[Document section — start]
A shy and scared Kangana discovers herself in this strange land with a language she does not understand. She befriends the hotel waitress, a single mother, Lisa Haydon, who has some Indian genes in her and can mutter some Hindi. After spending a few days in Paris, Lisa packs her off to Amsterdam. The travel, she feels, will help Kangana and help change her outlook.
It is time for Rajkummar to miss Kangana and he is back on her spur. He wants to rekindle the romance and even feels jealous when he sees her in the company of other men. But Kangana is in no hurry. She wants to complete her tour. Decisions about life can always be taken at leisure.
Queen is a simple but nice story about traditions vs breaking the shackles. Foreign locations make it a bit more watchable. The film rests solely on the shoulders of Kangana and she does justice to her role. Rajkummar does not fit the romantic hero any which way you look at it; not even if you think of a middle class family. The supporting cast is apt. Songs are well choreographed. Direction is good.
[Document section — finish]
[Recorded information — start]
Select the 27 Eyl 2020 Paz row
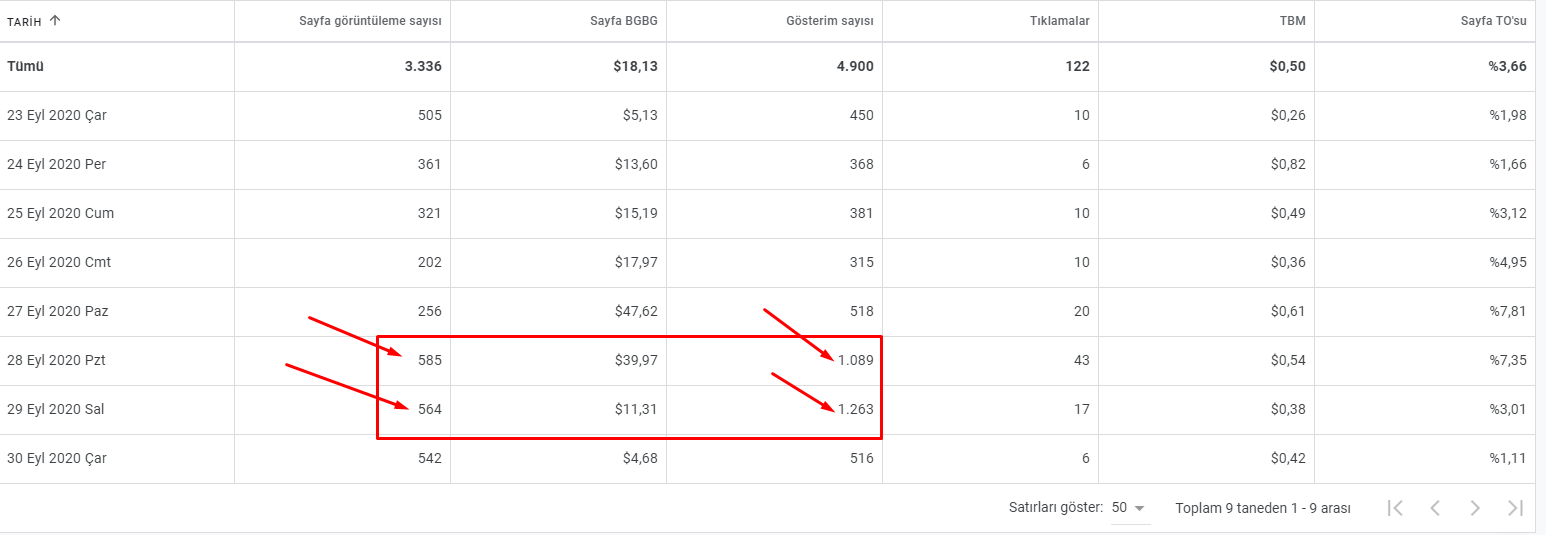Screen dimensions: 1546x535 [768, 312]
[Recorded information — finish]
[Recorded information — start]
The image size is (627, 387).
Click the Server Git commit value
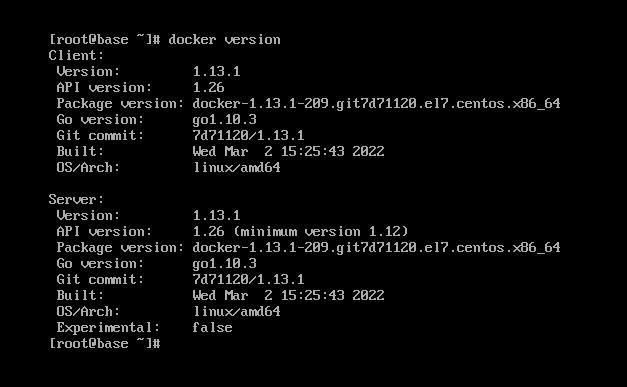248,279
[Recorded information — finish]
Please reproduce the part of the review of Queen from "A shy and scared" to "taken at leisure.".

A shy and scared Kangana discovers herself in this strange land with a language she does not understand. She befriends the hotel waitress, a single mother, Lisa Haydon, who has some Indian genes in her and can mutter some Hindi. After spending a few days in Paris, Lisa packs her off to Amsterdam. The travel, she feels, will help Kangana and help change her outlook.
It is time for Rajkummar to miss Kangana and he is back on her spur. He wants to rekindle the romance and even feels jealous when he sees her in the company of other men. But Kangana is in no hurry. She wants to complete her tour. Decisions about life can always be taken at leisure.